Suppose $L$ is regular. Let $n \in \mathbb{N}$ be the number mentioned in Pumping lemma (PL). Now, let us take $\alpha=a^nb^nc^n$. According to PL, we can choose $u,v,w$ such that $\alpha=uvw$, $|uv| \leq n$ and $|v| \geq 1$. Then, since $|uv| \leq n$, the word $v$ consists of $a$'s only. And so, for example, $uv^2w$ contains $n+|v|$ letters $a$, while the number of $b$'s and $c$'s do not change. Hence, $uv^2w \not\in L$ that contradicts PL.

Answer 2

Suppose $L$ were regular. According to the Pumping Lemma, every sufficiently long word in $L$ can then be written as $xyz$ with $y \neq \epsilon$ such that $xy^iz \in L$ for all $i$. Now, take a sufficiently long word in $L$ and write it that way.
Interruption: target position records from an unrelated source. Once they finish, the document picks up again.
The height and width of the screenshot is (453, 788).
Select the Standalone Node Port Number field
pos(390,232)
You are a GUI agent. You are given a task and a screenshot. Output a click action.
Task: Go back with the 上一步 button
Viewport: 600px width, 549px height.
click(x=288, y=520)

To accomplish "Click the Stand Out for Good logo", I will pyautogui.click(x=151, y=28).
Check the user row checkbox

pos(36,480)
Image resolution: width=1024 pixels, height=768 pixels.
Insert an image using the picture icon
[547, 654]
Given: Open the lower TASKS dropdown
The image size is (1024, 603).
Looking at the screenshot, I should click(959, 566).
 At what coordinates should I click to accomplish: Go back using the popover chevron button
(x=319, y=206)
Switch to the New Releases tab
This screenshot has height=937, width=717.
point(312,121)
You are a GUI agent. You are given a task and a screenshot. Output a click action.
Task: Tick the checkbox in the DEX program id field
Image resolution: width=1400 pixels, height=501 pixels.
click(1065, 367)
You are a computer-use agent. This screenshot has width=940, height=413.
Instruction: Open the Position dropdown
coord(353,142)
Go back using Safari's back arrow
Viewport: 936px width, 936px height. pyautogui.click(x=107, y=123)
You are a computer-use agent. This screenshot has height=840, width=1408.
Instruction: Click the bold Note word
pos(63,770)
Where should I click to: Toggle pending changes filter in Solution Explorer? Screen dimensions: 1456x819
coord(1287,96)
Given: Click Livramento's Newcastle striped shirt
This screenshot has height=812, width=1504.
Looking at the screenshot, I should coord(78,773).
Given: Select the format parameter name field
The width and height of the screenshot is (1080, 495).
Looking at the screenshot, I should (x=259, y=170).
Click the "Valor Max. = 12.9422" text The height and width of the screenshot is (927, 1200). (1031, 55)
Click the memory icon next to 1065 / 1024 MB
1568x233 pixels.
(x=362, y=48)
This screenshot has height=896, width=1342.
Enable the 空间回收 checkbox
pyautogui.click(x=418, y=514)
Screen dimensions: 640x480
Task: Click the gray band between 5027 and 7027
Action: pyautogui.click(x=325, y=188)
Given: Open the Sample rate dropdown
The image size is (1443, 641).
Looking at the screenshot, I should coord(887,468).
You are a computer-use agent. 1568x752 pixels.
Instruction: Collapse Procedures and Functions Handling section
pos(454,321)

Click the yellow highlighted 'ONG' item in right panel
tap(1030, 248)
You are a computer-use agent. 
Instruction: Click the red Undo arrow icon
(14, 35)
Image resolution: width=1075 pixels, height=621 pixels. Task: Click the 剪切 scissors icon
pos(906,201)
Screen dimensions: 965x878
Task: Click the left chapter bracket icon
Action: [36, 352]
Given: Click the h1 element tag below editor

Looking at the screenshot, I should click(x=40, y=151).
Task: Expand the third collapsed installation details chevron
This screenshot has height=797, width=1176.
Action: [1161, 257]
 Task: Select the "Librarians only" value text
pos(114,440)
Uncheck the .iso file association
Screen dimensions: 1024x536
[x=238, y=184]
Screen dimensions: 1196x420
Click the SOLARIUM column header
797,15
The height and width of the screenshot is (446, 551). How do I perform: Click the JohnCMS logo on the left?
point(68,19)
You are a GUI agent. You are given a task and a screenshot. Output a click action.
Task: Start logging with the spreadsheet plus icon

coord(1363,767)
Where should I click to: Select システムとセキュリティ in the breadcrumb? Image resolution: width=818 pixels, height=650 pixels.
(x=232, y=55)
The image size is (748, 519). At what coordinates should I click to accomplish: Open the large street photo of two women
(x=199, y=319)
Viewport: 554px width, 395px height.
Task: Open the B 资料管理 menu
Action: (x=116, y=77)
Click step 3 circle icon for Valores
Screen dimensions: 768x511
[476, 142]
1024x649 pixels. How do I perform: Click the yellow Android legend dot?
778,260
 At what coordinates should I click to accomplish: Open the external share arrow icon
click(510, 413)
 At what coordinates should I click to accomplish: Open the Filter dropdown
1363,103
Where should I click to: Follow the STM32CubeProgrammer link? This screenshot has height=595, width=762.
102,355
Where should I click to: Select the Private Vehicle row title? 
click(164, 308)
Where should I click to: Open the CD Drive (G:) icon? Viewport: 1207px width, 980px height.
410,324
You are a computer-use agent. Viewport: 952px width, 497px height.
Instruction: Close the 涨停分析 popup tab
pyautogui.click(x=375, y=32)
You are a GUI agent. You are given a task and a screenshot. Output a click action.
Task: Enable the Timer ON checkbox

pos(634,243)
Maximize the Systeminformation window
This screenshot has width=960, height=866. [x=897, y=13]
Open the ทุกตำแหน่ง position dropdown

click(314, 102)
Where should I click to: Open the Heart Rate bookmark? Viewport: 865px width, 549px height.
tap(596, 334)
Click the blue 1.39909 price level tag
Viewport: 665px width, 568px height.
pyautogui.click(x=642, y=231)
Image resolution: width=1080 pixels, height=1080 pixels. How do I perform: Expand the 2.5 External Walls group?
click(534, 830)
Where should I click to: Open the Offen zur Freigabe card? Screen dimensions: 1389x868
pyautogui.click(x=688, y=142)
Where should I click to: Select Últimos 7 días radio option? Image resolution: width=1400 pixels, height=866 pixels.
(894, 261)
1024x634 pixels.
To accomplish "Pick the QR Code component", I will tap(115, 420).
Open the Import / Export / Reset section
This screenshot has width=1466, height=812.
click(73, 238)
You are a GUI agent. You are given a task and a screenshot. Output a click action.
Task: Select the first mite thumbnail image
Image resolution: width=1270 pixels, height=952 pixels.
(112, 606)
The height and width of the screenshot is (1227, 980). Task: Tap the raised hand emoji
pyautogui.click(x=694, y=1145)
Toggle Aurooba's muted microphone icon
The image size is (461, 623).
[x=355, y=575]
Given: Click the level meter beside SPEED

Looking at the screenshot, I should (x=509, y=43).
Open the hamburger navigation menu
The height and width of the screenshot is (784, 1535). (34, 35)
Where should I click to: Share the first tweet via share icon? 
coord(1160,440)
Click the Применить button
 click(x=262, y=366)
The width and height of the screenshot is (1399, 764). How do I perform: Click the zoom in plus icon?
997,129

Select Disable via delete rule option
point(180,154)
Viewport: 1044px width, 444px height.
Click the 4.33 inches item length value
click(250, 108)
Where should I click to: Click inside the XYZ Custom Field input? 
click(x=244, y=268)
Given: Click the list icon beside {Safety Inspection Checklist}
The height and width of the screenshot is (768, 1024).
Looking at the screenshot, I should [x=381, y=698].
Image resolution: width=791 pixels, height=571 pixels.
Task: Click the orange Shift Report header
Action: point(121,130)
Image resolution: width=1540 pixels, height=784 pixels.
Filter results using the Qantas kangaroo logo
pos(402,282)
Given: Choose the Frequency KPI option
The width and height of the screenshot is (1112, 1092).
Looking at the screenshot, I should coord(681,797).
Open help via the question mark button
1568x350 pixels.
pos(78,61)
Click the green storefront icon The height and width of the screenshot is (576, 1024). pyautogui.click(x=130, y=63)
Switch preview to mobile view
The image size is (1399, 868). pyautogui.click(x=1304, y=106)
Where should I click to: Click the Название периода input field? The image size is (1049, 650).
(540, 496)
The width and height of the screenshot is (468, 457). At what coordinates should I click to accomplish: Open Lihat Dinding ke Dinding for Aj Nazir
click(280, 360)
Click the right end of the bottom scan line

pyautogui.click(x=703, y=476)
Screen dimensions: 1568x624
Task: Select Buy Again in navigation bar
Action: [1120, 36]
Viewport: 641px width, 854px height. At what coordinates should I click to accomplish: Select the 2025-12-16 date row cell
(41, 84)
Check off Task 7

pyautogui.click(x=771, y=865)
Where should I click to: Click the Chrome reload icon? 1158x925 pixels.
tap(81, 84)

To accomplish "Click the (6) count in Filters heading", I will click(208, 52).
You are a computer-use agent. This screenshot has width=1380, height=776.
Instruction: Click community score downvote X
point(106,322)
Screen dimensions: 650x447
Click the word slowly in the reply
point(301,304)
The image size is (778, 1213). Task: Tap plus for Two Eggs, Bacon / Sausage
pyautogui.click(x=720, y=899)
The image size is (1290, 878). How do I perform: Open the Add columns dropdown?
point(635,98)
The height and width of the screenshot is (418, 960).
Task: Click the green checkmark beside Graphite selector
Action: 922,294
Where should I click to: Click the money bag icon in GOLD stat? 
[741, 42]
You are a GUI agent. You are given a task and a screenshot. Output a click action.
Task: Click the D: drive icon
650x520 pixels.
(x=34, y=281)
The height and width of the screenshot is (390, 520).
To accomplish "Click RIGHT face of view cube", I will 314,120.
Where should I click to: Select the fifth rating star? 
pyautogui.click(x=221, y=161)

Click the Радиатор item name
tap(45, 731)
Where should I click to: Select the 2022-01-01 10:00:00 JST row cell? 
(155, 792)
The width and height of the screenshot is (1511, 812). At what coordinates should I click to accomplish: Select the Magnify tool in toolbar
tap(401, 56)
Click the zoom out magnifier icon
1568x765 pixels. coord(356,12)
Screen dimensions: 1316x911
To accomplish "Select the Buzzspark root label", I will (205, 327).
If $y$ consists of two or three different types of letters (e.g., both $a$'s and $b$'s in $y$), then $xy^2z \not\in L$ because it doesn't even belong to $L(a^*b^*c^*)$. If $y$ consists of all the same letters, then $xy^2z$ doesn't have the same number of $a$'s, $b$'s and $c$'s, so then $xy^2z \not\in L$ either.

Answer 3

The Myhill-Nerode theorem shows this immediately.

The infinitely many prefixes $a^ib^i$ are all pairwise distinguishable. (If $i\ne k$, then $c^i$ is a distinguishing extension: $a^ib^ic^i \in L$ but $a^kb^kc^i\notin L$). Therefore the language cannot be regular.